In short, the means for measuring acceleration based on the driver's acceleration driving operation include means based on the number of specified samples as shown in FIGS. 3 and 4, respectively, and means using samples within a specified time range. etc. Further, in the above description, the acceleration is measured in units of one second, but it goes without saying that this value may be larger or smaller as long as the acceleration can be measured accurately. Further, the minimum value of the acceleration in the frequency processing was set to 1 km/h, which is the vehicle speed difference per second, but this may be set as appropriate depending on the type of car equipped with this device.

As described above, according to the present invention, by detecting and learning the acceleration during normal driving of the driver, an acceleration that matches the driver's sense of driving is set, and when the constant speed driving control is returned Or, the acceleration at the time of the target vehicle speed acceleration operation matches the acceleration intended by the driver. Therefore, not only can driving operations using the constant speed cruise control device be performed with peace of mind, but the speed is also sufficient when the driver reduces acceleration depending on the road surface condition, road congestion level, etc. This allows safe acceleration control to be carried out and has a significant effect on safe driving.

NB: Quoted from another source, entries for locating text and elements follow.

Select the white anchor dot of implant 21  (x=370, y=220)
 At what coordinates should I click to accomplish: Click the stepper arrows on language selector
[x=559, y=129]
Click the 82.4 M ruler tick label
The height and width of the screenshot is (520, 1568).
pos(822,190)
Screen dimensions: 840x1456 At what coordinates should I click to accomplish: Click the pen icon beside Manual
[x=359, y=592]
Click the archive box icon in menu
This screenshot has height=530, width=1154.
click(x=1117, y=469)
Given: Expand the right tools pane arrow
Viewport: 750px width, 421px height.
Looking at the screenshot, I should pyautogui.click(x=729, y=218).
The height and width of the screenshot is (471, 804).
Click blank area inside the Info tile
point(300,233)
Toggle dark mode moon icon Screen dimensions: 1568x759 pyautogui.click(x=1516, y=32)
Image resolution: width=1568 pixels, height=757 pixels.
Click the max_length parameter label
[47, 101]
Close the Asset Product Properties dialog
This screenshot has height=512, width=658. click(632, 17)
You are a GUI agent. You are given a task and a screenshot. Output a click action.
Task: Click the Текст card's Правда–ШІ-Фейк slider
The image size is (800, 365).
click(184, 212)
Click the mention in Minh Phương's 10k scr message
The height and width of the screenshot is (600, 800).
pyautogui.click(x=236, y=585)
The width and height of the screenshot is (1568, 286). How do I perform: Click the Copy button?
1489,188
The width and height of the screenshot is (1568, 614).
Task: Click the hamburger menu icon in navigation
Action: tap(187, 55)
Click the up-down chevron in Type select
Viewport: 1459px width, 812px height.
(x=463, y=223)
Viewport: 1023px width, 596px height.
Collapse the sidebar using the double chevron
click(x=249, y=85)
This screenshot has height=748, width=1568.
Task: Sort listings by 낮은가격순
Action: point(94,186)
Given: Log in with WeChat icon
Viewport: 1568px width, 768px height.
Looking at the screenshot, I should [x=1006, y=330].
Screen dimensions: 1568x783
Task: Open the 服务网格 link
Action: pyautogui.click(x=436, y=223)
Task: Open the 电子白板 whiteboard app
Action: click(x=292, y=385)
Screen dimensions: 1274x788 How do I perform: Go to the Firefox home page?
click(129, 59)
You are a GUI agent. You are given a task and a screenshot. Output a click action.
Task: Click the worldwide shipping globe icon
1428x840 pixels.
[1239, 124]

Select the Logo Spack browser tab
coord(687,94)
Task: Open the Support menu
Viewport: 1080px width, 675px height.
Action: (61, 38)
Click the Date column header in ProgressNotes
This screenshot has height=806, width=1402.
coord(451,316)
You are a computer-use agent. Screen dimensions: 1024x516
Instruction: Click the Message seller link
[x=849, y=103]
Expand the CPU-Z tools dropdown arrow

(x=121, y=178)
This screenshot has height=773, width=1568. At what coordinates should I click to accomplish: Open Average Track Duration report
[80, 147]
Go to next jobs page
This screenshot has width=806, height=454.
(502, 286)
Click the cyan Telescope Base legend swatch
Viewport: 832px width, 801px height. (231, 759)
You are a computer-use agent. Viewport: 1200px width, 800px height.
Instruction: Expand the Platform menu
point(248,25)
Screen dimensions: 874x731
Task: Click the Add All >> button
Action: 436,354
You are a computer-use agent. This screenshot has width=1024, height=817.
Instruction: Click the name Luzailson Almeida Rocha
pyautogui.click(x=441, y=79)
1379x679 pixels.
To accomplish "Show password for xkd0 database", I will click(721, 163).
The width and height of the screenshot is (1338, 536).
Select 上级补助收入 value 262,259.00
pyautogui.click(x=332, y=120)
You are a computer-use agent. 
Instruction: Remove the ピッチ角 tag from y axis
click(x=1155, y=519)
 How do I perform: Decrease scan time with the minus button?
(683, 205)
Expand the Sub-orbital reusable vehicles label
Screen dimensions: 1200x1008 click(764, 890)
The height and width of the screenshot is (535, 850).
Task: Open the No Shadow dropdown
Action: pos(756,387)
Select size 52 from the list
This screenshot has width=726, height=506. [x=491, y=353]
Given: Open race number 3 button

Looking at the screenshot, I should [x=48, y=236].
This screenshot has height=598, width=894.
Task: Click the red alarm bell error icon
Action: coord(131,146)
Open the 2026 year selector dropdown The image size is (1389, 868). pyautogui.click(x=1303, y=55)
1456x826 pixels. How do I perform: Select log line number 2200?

[Brief explanation of drawings]

FIG. 1 is a block diagram illustrating a constant speed cruise control device according to an embodiment of the present invention, FIG. 2 is a flowchart illustrating the control section of the device, and FIGS. 3 and 4 are target acceleration calculations, respectively. This is a flowchart illustrating a routine for performing the following steps. 11...Control device, 12...Arithmetic processing circuit, 1
3... Throttle actuator, 14... Throttle valve, 15-18... Operating switch, 19
...Vehicle speed detection mechanism.

Claims (1)

[Scope of Claims] 1. An operating mechanism that displaces a speed adjustment element of a vehicle; a group of operating switches that command the start and return of constant speed running, as well as an increase in running speed and cancellation of constant speed running; and operation of the operating mechanism. means for detecting acceleration caused by a person's operation; means for storing this detected acceleration information in correspondence with the frequency of occurrence of acceleration; and calculating a reference acceleration in accordance with the detected acceleration and acceleration frequency stored in the storage means. The vehicle is equipped with means for learning and storing this, and means for performing acceleration control based on the learned and stored reference acceleration in response to a return or speed increase command from the group of actuating switches, so that acceleration to a constant speed running state is achieved. . A constant speed cruise control device characterized in that the control is performed using the learned and stored reference acceleration.